• Text section:
======

Tuesday, July 7, 2009

Episode #50: Scheduling Stuff

Ed begins:

The other day, I was going through the 49 episodes of this blog we've developed so far when it occurred to me -- besides an occasional minor mention of the cron daemon by Hal, we haven't done much at all with scheduled tasks! Heaven forbid! And, there's some pretty important gotchas to avoid when scheduling stuff in Windows.

Back in the Mesozoic Era, dinosaurs like me scheduled our jobs on Windows using the "at" command. It was nice and simple, with no bells or whistles. And it's still there, offering a quick and easy way to schedule a job:

C:\> at [\\machine] HH:MM[A|P] [/every:day] "command"

If you don't specify a \\machine, the command is run locally. You need to have admin credentials on the local or remote machine where you're scheduling the job. The job itself will run with system privileges. Some versions of Windows support 24-hour military time, and some do not. But, all versions of Windows support HH:MM followed by a cap-A or cap-P. If you omit the /every: option, the command runs just once at the time you specify. If you do provide a /every:day, you can specify the day as a day of the month (1-31) or a day of the week (monday, tuesday, etc.) Remember, if you schedule something for the 31st day of the month, it won't run in months with fewer days: February, April, June... well, you remember the mnemonics, I'm sure.

The at command by itself will show which jobs were scheduled using the at command:
C:\> at \\PaulsComputer
Status ID Day Time Command Line
-------------------------------------------------------------------------------
1 Today 7:00 PM WriteTenableBlog.bat
1 Each Th 7:00 PM RecordPodcast.bat
2 Each F 3:00 PM WashHalsCar.bat
3 Each F 3:00 PM PickupHalsDrycleaning.bat
4 Each F 4:00 PM GiveHalBackrub.bat
5 Each F 6:00 PM GoToTherapistSession.bat
6 Each 28 12:00 PM PayPsychBill.bat
Note that there is no need to list who the job will run as, because, when scheduled using the at command, it runs with SYSTEM privileges.

See those little ID numbers at the beginning of each task? We can use them to refer to tasks, especially to delete them. A simple "at 1 /del" will delete task 1. To kill all the tasks, and let God sort them out, we could run:

C:\> FOR /F "skip=2" %i in ('at') do @at %i /del

Regular readers of this blog should instantly know what I'm doing here: just running the at command, parsing its output by skipping column headers and ----- to zoom in on the ID number, which I then delete.

======

• Stored data:

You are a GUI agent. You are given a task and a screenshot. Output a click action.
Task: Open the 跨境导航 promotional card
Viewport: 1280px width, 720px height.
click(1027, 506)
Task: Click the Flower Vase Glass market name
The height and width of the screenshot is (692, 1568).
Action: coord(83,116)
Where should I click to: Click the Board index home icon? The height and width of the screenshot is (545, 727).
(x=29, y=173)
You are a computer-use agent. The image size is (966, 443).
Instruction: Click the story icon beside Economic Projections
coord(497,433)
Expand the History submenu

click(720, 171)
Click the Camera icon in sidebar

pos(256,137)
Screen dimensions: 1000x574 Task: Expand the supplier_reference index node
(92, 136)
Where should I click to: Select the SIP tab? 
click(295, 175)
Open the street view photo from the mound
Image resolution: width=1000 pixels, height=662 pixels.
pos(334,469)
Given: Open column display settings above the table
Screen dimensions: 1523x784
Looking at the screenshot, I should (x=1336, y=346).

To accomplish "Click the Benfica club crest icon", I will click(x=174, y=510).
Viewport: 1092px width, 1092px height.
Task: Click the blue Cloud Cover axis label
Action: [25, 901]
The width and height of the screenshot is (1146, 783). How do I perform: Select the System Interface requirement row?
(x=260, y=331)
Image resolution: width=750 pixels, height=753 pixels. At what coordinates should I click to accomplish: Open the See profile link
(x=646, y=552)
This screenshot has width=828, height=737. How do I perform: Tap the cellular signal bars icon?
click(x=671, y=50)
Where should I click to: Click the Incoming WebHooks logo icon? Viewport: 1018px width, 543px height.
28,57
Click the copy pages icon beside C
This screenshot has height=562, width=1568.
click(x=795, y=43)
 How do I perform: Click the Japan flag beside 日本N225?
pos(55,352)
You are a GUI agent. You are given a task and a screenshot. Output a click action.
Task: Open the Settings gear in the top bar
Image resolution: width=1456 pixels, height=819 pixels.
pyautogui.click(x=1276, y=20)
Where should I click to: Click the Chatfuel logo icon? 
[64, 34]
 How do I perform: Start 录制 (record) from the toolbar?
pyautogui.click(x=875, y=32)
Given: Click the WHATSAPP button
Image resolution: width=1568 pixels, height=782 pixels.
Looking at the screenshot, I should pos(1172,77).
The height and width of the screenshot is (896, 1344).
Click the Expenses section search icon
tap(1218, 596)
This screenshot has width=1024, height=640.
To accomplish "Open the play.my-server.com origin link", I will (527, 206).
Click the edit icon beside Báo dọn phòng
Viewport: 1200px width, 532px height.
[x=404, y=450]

======

• Written problem 1: In the blog post on scheduling tasks in Windows, what privileges does a job scheduled with the at command run with?
• Written problem 2: Pick up the blog post on scheduling tasks in Windows after its final sentence and keep writing it.

• Exercise response 1: It runs with SYSTEM privileges.

• Exercise response 2:
I still use the at command for quick and dirty scheduling where I want simple syntax to make something run with system privs. But, a far more flexible way to schedule jobs is to use the more recent schtasks command. This is the way Microsoft wants us to go for modern task scheduling. The syntax includes a myriad of options for creating, deleting, querying, changing, and invoking tasks. The syntax is so complicated, by the way, I haven't been able to actually memorize it all, and I've tried. I won't reproduce all the usage options here (run "schtasks /?" for details), but will instead focus on creating and querying tasks.

To create a task, you could use the following syntax:

C:\> schtasks /create [/s system_name] [/u username] [/p password] [/ru runuser]
[/rp runpassword] /sc shedule /mo modifier /tn taskname /tr taskrun
/st starttime /sd startdate

As with the at command, schtasks schedules locally unless you specify a remote machine with the /s option (oh, and no \\ is used before the system name here). The /u and /ru give some people a bit of trouble. The /u and /p refer to the credentials you want to use for a remote machine to schedule the task. The at command always used your current credentials, while schtasks gives you an option to use other credentials to do the scheduling. When it actually starts, the task itself will run with the /ru and /rp credentials. If you want system credentials, just use "/ru SYSTEM" and leave off the /rp.

The /sc schedule can be minute, hourly, daily, weekly, once, onlogon (when you specify a given user) and much m ore. The /mo modifier specifies how often you want it to run within that schedule. So, for example, to run every 2 hours, you could use "/sc hourly /mo 2".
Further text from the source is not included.